Voici le grand projet 2011 de l’Abbaye de Fonfroide, pour lequel fut même organisée une académie musicale réunissant de jeunes chanteurs (27 au total) invités pour assurer chant collectif (quatuors, quintettes, chœurs) et parties solistes… La Messe en si version Savall touche immédiatement par sa profonde unité, sa cohérence lumineuse et sa simplicité aérienne (presque autant de vents que de cordes, sans omettre l’orgue, pilier de toute liturgie musicale de JS Bach) : l’équilibre entre les instruments et les voix y est idéal, d’une magistrale qualité expressive et d’une fluidité quasi lumineuse, s’il n’était quelques éléments moins assurés (lire ci-après).
Lumière et ferveur savalliennes
Quand Sigiswald Kuijken préfère 1 voix par pupitre ( nous l’avions encrore constaté à Ambronay en 2011), Savall favorise la communion collective avec un choeur de chanteurs dont la jeunesse des accents fervents recherche la saine articulation du verbe fait geste d’accomplissement religieux (éclatante avancée du Cum Sancto spiritu). Ici et là, aux pupitres des sopranos comme des ténors, on dénote certains décrochages, atténués par l’excellent brio des instrumentistes.
Au nombre des duos planants par cette fragilité et cette qualité de timbres, permises par la pratique informée, notons le laudamus te : Manfredo Kraemer et la soprano Yetzabel Arias Fernandez ; l’accord soprano et ténor sur le matelas aérien des flûtes : Céline Scheen et Makoto Sakurada du Domine Deus ; la noblesse impériale de la basse Stephan MacLeod en dialogue concertant avec le cor de chasse de Thomas Müller – ; tandis que le contreténor Pascal Bertin a de sérieux problème d’égalité et de tenue des lignes comme de hauteurs de sons, sans omettre le filet d’une voix détimbrée parfois… (Domine Deus Duetto ponctué de ports de voix guère propres). Dommage.

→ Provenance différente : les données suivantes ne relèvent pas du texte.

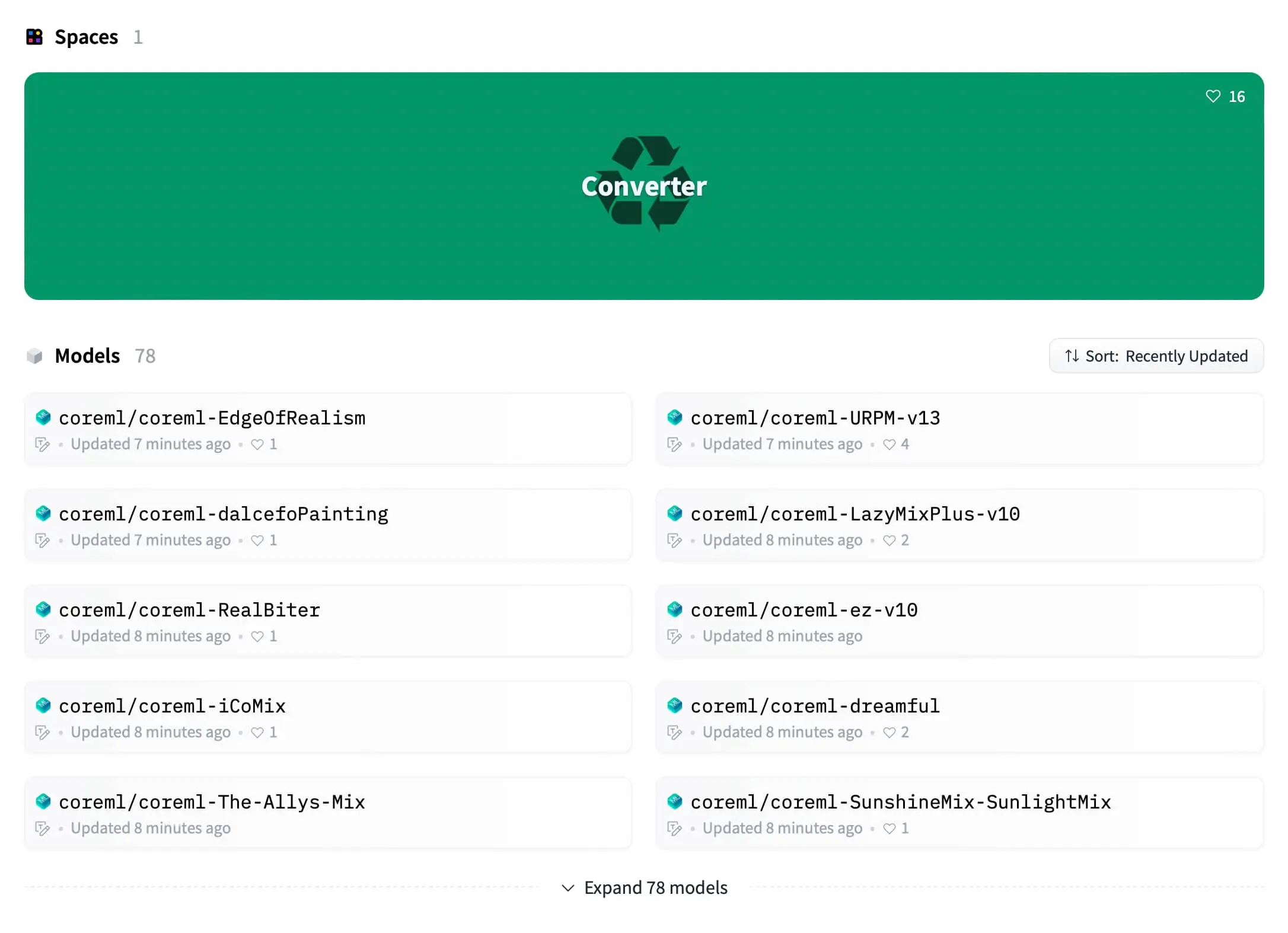Open coreml/coreml-ez-v10 model

960,621
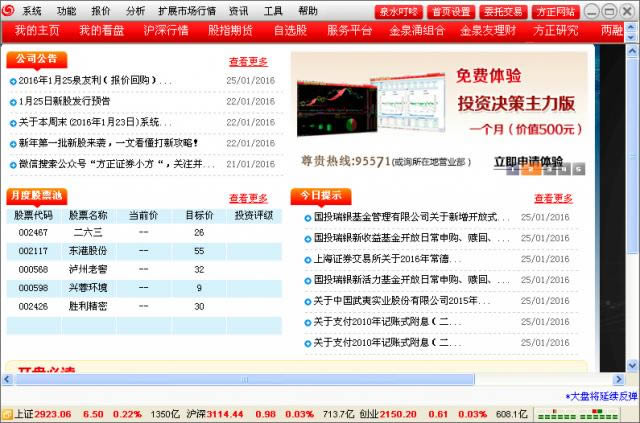Click bullet icon beside 上海证券交易所 notice
The image size is (640, 423).
click(x=307, y=258)
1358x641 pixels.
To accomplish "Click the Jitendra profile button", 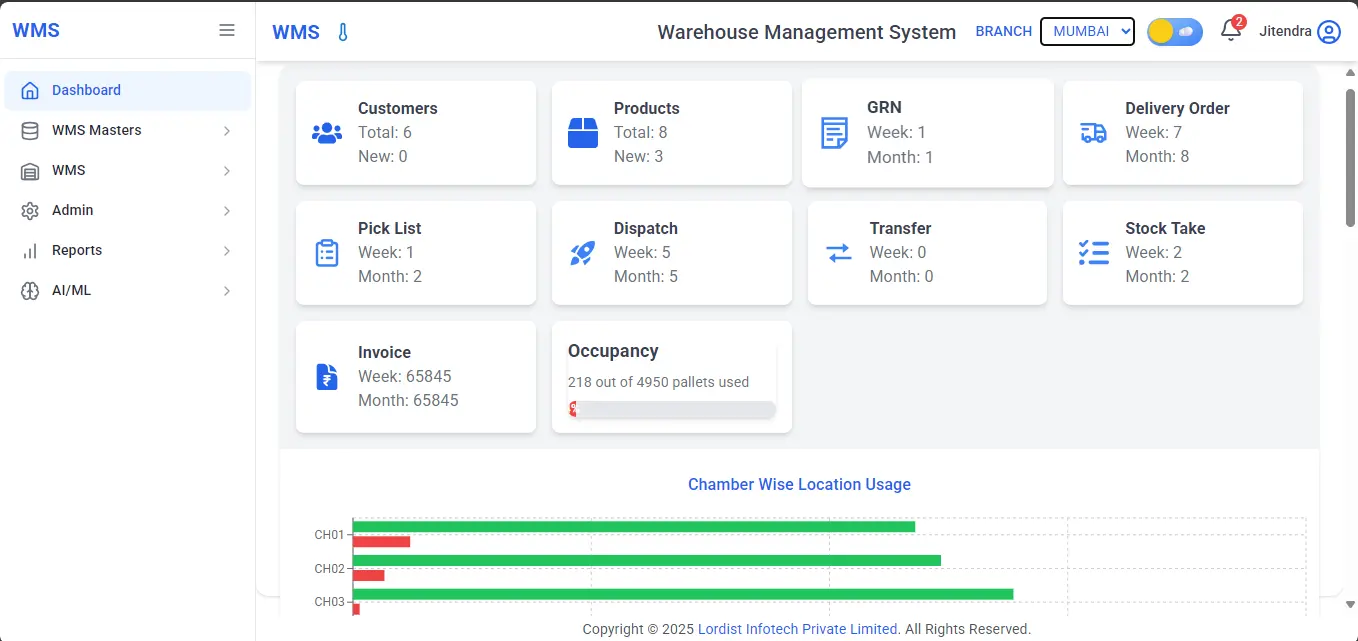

L’arche solennelle mais toujours transparente et d’une portée bondissante du Credo in unum Deum s’affirme aussi au crédit de cette lecture frappante par la hauteur naturelle et fluide de son inspiration… pour que s’accomplisse la formidable révélation collective du Patrem omnipotentem, fraternel et traversée par la joie. Pas de foudre divine ni de fracas majestueux, mais une vibrante et palpitante prière collective, d’une certitude partagée au sommet de laquelle s’accomplit elle aussi, tel le sommet du massif sacré, l’admirable et déjà mozartienne intensité du Crucifixus (superbe quatuor vocal, pas toujours très juste mais d’une sincérité à couper le souffle…) grâce surtout au geste d’une souple pudeur d’un Savall traversé par la grâce.
Voici la clé de voûte de la lecture, son offrande la plus bouleversante, un axe et un point d’accomplissement irrésistible à partir duquel ce qui suit, de l’Et in spiritum sanctum, Sanctus, à l’Agnus Dei exprime l’acte de foi inscrit en lettres d’or dans la partition du génial Bach. Le travail sur les différents caractères des choeurs: choeur favori (jusqu’à 10 solistes maximum) ou grand choeur de la chapelle (de 21 à 27 chanteurs) quand tout l’orchestre est requis, enrichit considérablement l’approche esthétiquement, si juste de la lecture.
Recueilli, introverti, d’une fluidité toute en pudeur grave et traversée par un sentiment sincère qui touche immédiatement, Jordi Savall maîtrise le monument sacré baroque du XVIIIè. S’il n’était les petites réserves vocales ou chorales perceptibles de part en part, nous touchions une nouvelle référence de la discographie.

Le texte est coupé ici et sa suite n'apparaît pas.